To investigate the mechanisms underlying cancer pain, we developed a rat model of cancer pain by inoculating SCC-158 into the rat hind paw, resulting in squamous cell carcinoma, and determined the time course of thermal, mechanical sensitivity, and spontaneous nocifensive behavior in this model. In addition, pharmacological and immunohistochemical studies were performed to examine the role played by transient receptor potential vanilloid (TRPV)1 and TRPV2 expressed in the dorsal root ganglia. Inoculation of SCC-158 induced marked mechanical allodynia, thermal hyperalgesia, and signs of spontaneous nocifensive behavior, which were diminished by systemic morphine administration.
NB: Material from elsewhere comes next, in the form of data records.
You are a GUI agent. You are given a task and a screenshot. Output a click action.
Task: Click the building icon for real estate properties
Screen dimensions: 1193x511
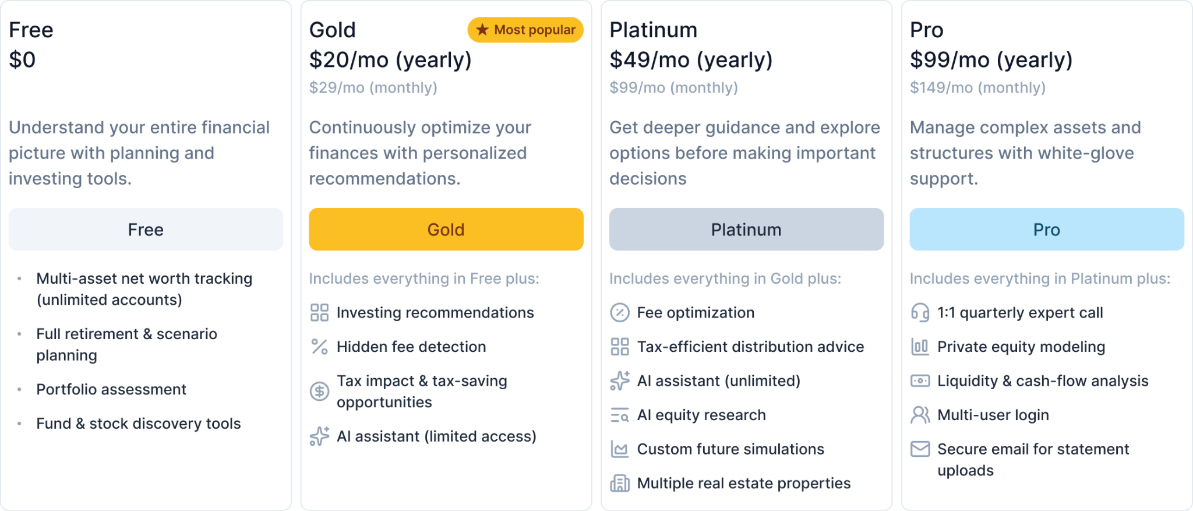(x=620, y=483)
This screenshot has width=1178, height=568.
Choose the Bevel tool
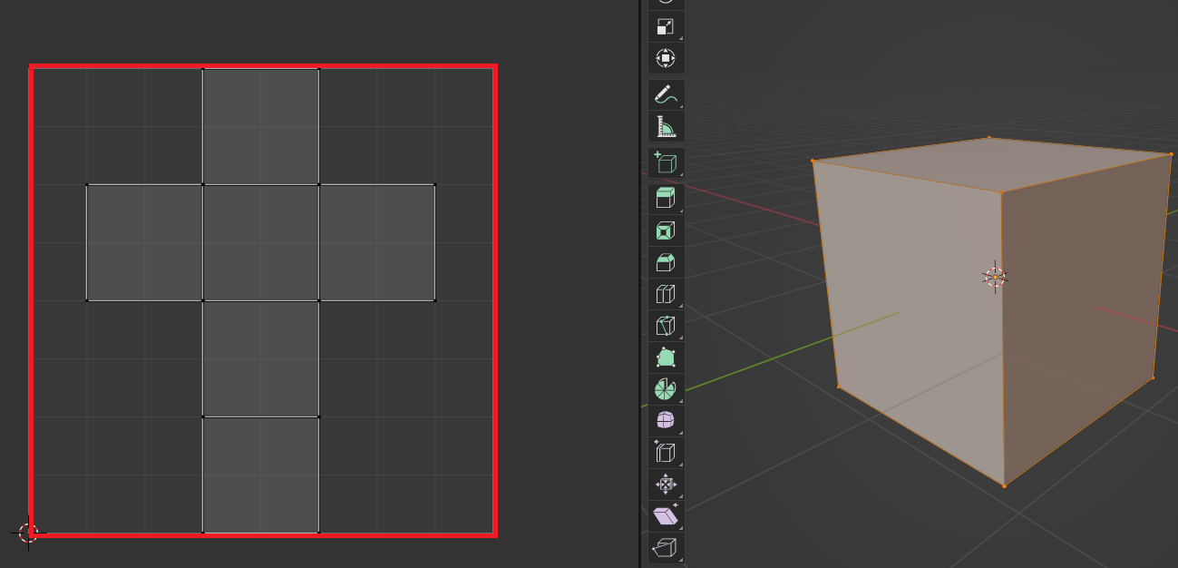click(x=666, y=263)
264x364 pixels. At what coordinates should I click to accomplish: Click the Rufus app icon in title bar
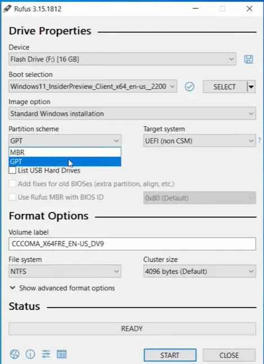[7, 9]
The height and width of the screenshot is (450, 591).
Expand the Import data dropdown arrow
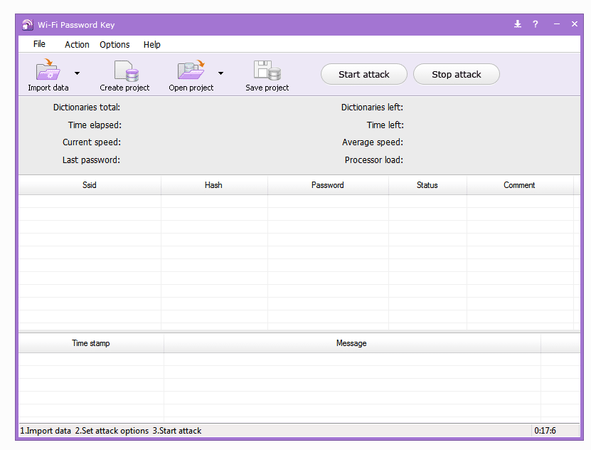click(x=77, y=73)
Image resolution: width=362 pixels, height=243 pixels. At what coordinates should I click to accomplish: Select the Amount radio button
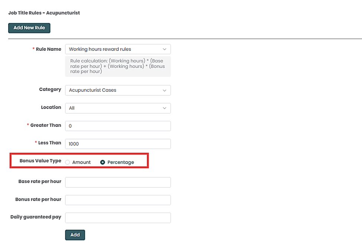point(68,162)
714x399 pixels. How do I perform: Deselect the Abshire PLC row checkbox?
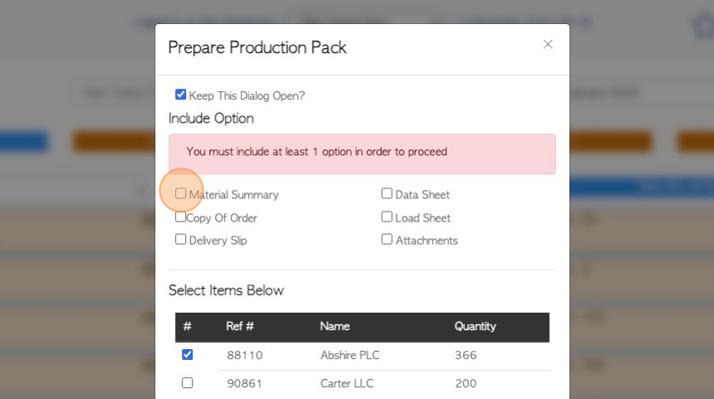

Intraplantar administration of the TRPV1 antagonist capsazepine or TRP channels antagonist ruthenium red did not inhibit spontaneous nocifensive behavior at all. However, intraplantar administration of capsazepine or ruthenium red completely inhibited mechanical allodynia and thermal hyperalgesia produced by SCC-158 inoculation. Immunohistochemically, the number of TRPV1-positive, large-sized neurons increased, whereas there was no change in small-sized neurons in the dorsal root ganglia. Our results suggest that TRPV1 play an important role in the mechanical allodynia and thermal hyperalgesia caused by SCC-158 inoculation.

We describe a cancer pain model that induced marked mechanical allodynia, thermal hyperalgesia, signs of spontaneous nocifensive behavior, and upregulation of TRPV1. Mechanical allodynia and thermal hyperalgesia were inhibited by TRP channel antagonists. The results suggest that TRPV1 plays an important role in the model of cancer pain.